Cuba has 2% of the Latin American population, but 11% of its scientists. Back in the ‘90s, they used this vast resource in capacity to start transferring research and development to where it was most needed: agroecology, or how to grow food for people, with people and with nature.

Farming and food in Cuba today

In the two decades since the Special Period the country has made significant progress. 

According the UN World Food Program, in the last 50 years Cuba has largely eradicated poverty and hunger, thanks to comprehensive social protection programmes. It also ranked 67th out of 188 countries in Human Development and is among the most successful in achieving UN Millennium Development Goals (MDGs).

Today, Cuba has more than 30 research and development centers dedicated to finding solutions for smallholding farmers, and a battery of policy incentives to promote ecological farming, family farming, farming cooperatives and urban farming based on agroecology.

Currently Cuban farmers, both in cities and rural areas, produce close to 80% of the vegetables and fruits the country consumes. In addition, the number of farmer cooperatives increased from 15% of the cultivated land in 1989 to more than 70% today, and they produce about 70% of the food grown nationally (86% of the maize and beans grown, and 90% of the vegetables).[1] The country also reduced its consumption of agrochemicals by 75% in the last 20 years.[2]

In cities, urban farmers supply about 50% of the vegetables and fruits consumed locally, a share that continues to increase in recent years.
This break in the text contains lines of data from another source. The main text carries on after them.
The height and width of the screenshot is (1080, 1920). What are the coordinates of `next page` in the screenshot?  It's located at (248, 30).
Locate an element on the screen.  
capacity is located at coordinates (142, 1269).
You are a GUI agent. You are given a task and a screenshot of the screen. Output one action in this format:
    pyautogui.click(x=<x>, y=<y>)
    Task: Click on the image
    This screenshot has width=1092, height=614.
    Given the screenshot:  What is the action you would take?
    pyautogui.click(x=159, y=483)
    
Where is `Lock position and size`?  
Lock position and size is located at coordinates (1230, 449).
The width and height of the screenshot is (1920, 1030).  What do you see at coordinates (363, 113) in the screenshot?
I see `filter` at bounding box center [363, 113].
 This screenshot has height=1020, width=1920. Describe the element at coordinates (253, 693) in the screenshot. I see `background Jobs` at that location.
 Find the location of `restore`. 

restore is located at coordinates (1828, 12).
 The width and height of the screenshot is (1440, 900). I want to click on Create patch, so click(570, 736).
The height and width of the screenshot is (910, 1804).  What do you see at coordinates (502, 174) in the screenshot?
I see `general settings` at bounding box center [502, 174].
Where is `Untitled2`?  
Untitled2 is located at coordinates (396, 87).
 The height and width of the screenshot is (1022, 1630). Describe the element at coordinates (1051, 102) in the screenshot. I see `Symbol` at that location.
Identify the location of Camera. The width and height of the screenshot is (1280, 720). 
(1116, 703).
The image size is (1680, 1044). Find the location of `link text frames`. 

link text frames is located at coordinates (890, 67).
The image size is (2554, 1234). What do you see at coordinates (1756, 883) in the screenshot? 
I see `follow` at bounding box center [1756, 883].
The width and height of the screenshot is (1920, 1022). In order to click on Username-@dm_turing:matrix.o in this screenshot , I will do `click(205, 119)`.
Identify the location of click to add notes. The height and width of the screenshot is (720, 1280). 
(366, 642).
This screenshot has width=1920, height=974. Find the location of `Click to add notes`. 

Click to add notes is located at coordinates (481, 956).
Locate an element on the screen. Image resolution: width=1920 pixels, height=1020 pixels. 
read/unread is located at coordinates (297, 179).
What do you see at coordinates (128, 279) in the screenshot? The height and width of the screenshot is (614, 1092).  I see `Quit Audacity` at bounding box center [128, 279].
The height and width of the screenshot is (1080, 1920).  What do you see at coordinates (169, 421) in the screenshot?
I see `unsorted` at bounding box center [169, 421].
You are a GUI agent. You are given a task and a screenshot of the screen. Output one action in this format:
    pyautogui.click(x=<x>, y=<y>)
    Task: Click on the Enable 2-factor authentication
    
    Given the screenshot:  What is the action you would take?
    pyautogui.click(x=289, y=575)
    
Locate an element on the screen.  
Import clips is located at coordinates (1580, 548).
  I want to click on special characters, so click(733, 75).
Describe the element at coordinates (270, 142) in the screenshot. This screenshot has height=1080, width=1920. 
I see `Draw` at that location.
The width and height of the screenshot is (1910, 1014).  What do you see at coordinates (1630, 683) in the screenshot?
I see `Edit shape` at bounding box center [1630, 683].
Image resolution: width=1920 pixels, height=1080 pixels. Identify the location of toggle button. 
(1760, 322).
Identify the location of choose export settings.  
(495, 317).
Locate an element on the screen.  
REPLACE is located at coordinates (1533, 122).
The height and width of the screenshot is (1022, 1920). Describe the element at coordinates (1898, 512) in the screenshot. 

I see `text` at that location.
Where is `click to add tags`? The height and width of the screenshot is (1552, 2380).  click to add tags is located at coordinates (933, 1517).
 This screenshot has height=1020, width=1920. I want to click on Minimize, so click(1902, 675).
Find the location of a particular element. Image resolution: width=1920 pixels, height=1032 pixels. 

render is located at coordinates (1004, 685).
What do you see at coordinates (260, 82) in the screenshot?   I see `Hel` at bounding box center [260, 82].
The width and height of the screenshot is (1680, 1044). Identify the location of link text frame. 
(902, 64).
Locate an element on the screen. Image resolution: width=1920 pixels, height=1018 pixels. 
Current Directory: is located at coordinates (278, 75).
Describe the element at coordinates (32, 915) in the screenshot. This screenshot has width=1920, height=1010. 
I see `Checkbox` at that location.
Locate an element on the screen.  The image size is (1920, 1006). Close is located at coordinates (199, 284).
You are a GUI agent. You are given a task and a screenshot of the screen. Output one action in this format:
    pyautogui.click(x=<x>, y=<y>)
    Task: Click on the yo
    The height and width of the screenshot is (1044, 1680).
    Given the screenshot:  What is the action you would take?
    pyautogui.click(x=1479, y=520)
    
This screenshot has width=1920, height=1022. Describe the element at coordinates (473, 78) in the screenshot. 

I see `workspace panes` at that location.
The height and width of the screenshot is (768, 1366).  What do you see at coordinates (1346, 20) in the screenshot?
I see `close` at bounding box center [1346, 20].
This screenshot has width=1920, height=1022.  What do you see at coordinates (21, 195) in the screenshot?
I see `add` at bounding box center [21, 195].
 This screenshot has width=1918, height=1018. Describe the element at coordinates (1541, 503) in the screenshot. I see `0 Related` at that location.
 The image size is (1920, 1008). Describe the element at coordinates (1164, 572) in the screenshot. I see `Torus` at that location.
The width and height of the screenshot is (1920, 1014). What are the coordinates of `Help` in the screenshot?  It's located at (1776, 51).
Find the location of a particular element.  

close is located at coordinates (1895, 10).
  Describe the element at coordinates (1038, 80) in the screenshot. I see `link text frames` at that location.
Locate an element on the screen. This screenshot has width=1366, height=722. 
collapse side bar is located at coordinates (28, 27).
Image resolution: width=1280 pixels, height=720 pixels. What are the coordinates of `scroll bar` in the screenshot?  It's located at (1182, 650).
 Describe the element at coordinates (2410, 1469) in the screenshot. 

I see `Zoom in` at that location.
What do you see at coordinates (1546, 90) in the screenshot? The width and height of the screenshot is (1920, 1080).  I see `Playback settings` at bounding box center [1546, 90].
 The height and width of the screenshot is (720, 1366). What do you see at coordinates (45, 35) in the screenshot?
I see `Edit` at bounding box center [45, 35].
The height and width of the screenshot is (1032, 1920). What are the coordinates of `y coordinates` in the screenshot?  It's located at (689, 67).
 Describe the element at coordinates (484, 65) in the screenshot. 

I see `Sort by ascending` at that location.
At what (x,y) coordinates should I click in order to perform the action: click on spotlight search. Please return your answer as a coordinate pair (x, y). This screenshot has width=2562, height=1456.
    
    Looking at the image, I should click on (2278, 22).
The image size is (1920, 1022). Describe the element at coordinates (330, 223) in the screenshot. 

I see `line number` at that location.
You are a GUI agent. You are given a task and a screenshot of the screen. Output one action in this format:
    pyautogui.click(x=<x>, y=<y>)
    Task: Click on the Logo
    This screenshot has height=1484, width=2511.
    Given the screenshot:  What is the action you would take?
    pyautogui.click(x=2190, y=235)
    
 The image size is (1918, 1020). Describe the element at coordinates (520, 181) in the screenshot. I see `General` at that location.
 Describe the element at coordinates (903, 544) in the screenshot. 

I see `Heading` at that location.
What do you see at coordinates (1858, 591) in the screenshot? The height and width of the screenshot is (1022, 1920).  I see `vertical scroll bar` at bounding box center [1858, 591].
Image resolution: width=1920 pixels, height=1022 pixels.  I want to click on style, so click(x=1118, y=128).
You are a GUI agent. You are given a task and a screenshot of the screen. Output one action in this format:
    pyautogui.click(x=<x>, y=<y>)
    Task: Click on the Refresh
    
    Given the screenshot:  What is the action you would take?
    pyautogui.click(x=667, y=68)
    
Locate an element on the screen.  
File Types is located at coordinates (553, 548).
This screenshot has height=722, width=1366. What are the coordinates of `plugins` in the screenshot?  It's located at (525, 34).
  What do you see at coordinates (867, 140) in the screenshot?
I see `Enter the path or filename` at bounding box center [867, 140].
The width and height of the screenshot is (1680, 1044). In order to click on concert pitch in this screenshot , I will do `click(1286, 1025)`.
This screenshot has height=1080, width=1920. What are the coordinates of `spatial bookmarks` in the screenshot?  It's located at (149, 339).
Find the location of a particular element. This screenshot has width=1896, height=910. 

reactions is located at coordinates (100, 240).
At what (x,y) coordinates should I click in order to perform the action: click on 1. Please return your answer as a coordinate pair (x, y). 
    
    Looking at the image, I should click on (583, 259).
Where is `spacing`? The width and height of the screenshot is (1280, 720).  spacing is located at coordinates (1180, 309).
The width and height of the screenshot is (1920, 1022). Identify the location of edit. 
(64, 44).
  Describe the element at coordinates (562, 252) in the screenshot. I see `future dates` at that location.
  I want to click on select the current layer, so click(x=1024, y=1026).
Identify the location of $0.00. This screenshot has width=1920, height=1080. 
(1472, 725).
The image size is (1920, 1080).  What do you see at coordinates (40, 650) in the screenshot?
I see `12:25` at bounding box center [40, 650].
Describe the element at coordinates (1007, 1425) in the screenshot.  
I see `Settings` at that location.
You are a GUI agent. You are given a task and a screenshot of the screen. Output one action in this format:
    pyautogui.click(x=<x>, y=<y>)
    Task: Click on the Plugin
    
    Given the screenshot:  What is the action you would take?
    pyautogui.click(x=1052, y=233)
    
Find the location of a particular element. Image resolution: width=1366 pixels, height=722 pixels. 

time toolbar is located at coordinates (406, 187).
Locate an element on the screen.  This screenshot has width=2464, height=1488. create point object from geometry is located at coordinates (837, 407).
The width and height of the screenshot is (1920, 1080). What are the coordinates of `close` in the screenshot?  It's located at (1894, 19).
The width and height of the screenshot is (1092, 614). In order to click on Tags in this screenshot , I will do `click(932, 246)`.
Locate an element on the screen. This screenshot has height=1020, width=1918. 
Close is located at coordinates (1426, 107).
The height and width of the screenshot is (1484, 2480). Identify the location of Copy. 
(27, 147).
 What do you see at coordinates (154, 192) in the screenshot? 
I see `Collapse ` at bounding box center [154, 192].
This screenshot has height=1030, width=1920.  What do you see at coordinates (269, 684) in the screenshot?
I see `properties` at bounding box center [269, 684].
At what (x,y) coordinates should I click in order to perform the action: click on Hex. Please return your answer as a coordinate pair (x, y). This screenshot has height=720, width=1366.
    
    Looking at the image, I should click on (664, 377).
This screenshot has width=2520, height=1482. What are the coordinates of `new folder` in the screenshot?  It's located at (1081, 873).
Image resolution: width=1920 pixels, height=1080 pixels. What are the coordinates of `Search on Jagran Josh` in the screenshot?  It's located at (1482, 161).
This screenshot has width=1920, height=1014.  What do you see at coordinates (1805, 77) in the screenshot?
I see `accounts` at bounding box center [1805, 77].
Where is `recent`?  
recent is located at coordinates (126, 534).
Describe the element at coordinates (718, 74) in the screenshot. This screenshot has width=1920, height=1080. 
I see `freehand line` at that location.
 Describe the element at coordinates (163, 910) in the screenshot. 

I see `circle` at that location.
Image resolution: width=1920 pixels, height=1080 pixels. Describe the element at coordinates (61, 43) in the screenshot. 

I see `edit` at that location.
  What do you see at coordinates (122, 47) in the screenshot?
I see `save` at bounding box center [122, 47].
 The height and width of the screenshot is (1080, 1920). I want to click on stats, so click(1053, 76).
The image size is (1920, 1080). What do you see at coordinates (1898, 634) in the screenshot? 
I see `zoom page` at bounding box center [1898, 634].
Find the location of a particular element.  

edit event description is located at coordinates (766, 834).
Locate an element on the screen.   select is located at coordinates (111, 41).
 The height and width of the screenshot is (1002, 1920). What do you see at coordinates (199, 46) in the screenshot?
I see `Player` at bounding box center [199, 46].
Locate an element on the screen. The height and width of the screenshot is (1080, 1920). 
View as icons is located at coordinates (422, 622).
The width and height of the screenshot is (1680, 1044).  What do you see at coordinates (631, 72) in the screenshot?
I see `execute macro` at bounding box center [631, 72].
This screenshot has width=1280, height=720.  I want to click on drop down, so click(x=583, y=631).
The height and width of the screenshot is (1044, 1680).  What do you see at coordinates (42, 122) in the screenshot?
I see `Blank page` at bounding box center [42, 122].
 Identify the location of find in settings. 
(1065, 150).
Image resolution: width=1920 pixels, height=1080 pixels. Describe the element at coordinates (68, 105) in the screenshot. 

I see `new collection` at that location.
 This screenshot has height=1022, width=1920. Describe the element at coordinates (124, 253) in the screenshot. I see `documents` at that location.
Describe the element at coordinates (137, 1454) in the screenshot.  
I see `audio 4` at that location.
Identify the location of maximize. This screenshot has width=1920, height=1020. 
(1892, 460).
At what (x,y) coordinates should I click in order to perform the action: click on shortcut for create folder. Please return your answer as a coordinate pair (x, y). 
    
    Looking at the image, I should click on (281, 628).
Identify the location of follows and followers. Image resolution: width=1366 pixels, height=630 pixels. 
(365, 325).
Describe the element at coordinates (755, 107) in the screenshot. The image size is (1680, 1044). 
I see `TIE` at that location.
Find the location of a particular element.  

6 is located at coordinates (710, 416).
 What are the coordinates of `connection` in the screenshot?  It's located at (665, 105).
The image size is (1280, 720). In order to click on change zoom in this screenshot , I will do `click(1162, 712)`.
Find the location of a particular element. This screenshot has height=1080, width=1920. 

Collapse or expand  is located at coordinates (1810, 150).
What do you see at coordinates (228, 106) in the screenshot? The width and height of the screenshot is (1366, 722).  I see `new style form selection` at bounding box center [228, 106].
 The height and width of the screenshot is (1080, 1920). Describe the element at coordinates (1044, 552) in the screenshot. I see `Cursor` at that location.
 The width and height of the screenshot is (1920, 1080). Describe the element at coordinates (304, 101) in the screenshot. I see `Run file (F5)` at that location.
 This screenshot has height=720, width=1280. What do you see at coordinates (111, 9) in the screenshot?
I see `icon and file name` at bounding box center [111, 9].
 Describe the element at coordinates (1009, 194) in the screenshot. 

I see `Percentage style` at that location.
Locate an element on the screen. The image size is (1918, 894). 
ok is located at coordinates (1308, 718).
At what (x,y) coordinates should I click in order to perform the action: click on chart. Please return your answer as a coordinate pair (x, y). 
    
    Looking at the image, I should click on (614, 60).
The program of Urban Farming is one of the seven most important programs prioritised by the Minister of Agriculture. It has created about 300,000 jobs in cities, with 50% of those going to women and the urban youth.

A way forward

In spite of all these signs of progress, many problems remain for agriculture and beyond. Cuba still imports close to 70% of the food the country needs, mostly grains and livestock products, representing 14% of total imports into the country and close to two billion US dollars per year. However, it has also been estimated that by avoiding the imports seeds and agrochemicals, the country is savings an estimated amount of US$ 50 million a year.[3]

© Alonso Crespo / Greenpeace

The Indio Hatuey Experimental Station was founded in March 1962. Using an interdisciplinary approach based on the principles of agroecology, its aim is to explore agroecological production models aimed at guaranteeing human well-being, and improving the ecosystems of the Cuban agrarian sector.

Fernando Funes Aguilar, an internationally-known Cuban researcher in agroecology, has estimated that Cuba could be food self-sufficient in three years by transforming half of the cultivated land in the country (three million hectares) to intensive, smallholder agroecological systems. This optimistic projection is based on the fact that in 2006, smallholding farmers produced 65% of the food produced in Cuba by cultivating only 25% of its agriculture land.

Cuban experience in agroecological farming is not a perfect situation, nor is it a perfect system, but it shows a way forward in times of crisis, and a better, more resilient way of feeding people for the future. Seeing the case of Cuban agroecology is believing a better system is not only possible, but happening already.

References:

[1] Martin, Lucy. 2015. Cuba crece. La Agricultura campesina sostenible. El caso cubano. Oxfam. La Habana Cuba, Julio 2015.

[2] Funes Aguilar and Vázquez Moreno. 2016. Avances de la Agroecología en Cuba. Estación Experimental de Pastos y Forrajes India Hatuey (Ed), La Habana, Cuba.

[3] Íbidem.

Reyes Tirado is Food and agriculture researcher at Greenpeace Research Laboratory at the University of Exeter, UK.